The more you learn about the principles of permaculture, the more intrigued you’ll be with it’s potential to positively impact your home landscape. Permaculture is about more than just the humans inhabiting a landscaped space: it’s about ensuring that all life has a chance to thrive. Whether it’s a ¼ acre or 10 acres, there’s a plan out there to suit the needs of your community, the earth, and yourself. Tell me, who could be against that?
To learn more about the principles of permaculture visit the link below:
1 thought on “Permaculture Part 2: But I’m Not a Farmer!”

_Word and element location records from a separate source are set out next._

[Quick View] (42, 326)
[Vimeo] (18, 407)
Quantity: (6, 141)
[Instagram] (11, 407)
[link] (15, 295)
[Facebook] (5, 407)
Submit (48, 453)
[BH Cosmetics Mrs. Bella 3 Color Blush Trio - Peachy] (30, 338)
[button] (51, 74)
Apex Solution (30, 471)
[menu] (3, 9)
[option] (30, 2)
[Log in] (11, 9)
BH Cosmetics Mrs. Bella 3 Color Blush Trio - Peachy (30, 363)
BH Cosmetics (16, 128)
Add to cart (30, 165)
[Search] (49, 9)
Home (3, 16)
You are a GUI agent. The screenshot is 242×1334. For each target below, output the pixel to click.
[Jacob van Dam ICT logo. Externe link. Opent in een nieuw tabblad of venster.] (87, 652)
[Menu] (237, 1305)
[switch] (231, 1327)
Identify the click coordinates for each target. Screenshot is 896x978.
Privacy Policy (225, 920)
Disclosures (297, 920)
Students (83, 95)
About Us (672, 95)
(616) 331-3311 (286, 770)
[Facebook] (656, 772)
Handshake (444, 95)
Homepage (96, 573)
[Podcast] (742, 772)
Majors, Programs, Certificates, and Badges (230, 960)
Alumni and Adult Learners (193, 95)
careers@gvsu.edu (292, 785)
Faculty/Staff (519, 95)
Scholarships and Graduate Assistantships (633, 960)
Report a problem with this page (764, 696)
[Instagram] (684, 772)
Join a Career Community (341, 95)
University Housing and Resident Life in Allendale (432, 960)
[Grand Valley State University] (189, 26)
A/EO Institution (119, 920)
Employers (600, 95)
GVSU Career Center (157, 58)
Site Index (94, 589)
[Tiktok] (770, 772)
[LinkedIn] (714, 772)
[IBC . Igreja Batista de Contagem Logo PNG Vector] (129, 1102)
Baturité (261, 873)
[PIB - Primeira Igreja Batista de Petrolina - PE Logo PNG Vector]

Ronny, Thanks for this great blog!
I am glad you mentioned our societies cultural stigma associated with permaculture designed landscapes. Like you mentioned the principle: Use small and slow solutions definitely challenges how many landscapes are currently being installed. I think a good designer/landscaper should have and idea of how maintenance plans may change over time and should reevaluate what is and is not working for the client and the site. Explaining and educating the client here is key to creating a landscape that will actually pass the test of time.
I think because this design process is accessible to such a variety of people, with a variety of budgets, around the world makes the google search of permaculture landscapes may look like a mish mosh of low budget unrelated do-it-yourself projects — but the principles can and are being applied at a professional level in many across the world.